When running analyses in the cloud, it's essential that you can monitor your resource usage. Understanding whether your analyses may be hitting resource limits and may perform better on a bigger machine, or aren't utilising all of the resources available and could be run more cost effectively on a smaller machine, is crucial in ensuring your analyses are running as efficiently as possible and making the most of your valuable cloud dollars.
Simple real-time monitoring tools like htop (which already comes preconfigured on every RONIN machine) are great for sporadically checking resource usage. But what about when you want to get a more detailed overview of the compute resources used throughout an entire analysis?

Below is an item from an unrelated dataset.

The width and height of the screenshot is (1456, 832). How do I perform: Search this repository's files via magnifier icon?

Well, look no further than Netdata.
What is Netdata?
Netdata collects hundreds of metrics from your machine and displays them in beautiful, interactive, easy-to-interpret graphs:
You can now install and connect to Netdata with a single button click in RONIN LINK.

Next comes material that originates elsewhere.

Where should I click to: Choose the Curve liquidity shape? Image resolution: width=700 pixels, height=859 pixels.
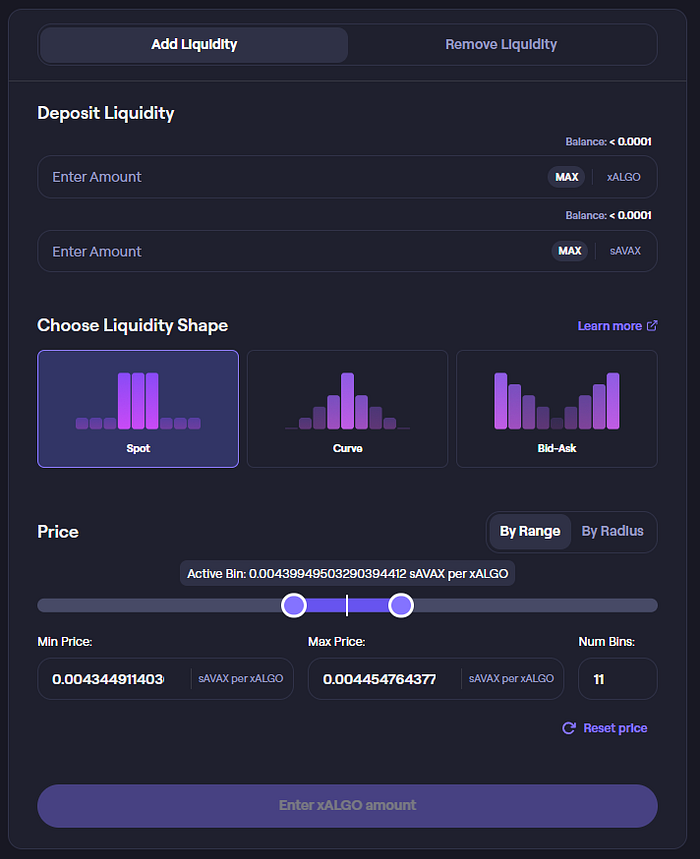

Installing Netdata on your RONIN machine is as easy as entering the following command in your machine terminal and following the prompts:
bash <(curl -Ss https://my-netdata.io/kickstart.sh)
Then, to connect to Netdata, ensure your machine is open in RONIN LINK, click the "connect to machine" button, enter 19999 in the "link an app" section and click link.
Your fancy new monitoring system should open in a new browser window. Get to know Netdata's dashboard with the following guide: https://learn.netdata.cloud/guides/step-by-step/step-02
GPU monitoring is not enabled by default in Netdata, but Netdata does provide the option to monitor NVIDIA GPU performance metrics via the
nvidia-smi tool. If you are using a GPU instance and would like to enable GPU monitoring in Netdata follow the steps below:
1. Check whether you already have the
nvidia-smi tool installed by running the following command on your machine:
which nvidia-smi. If there is no result you will need to install the correct NVIDIA driver for your instance type following steps 2-10, otherwise continue to step 11.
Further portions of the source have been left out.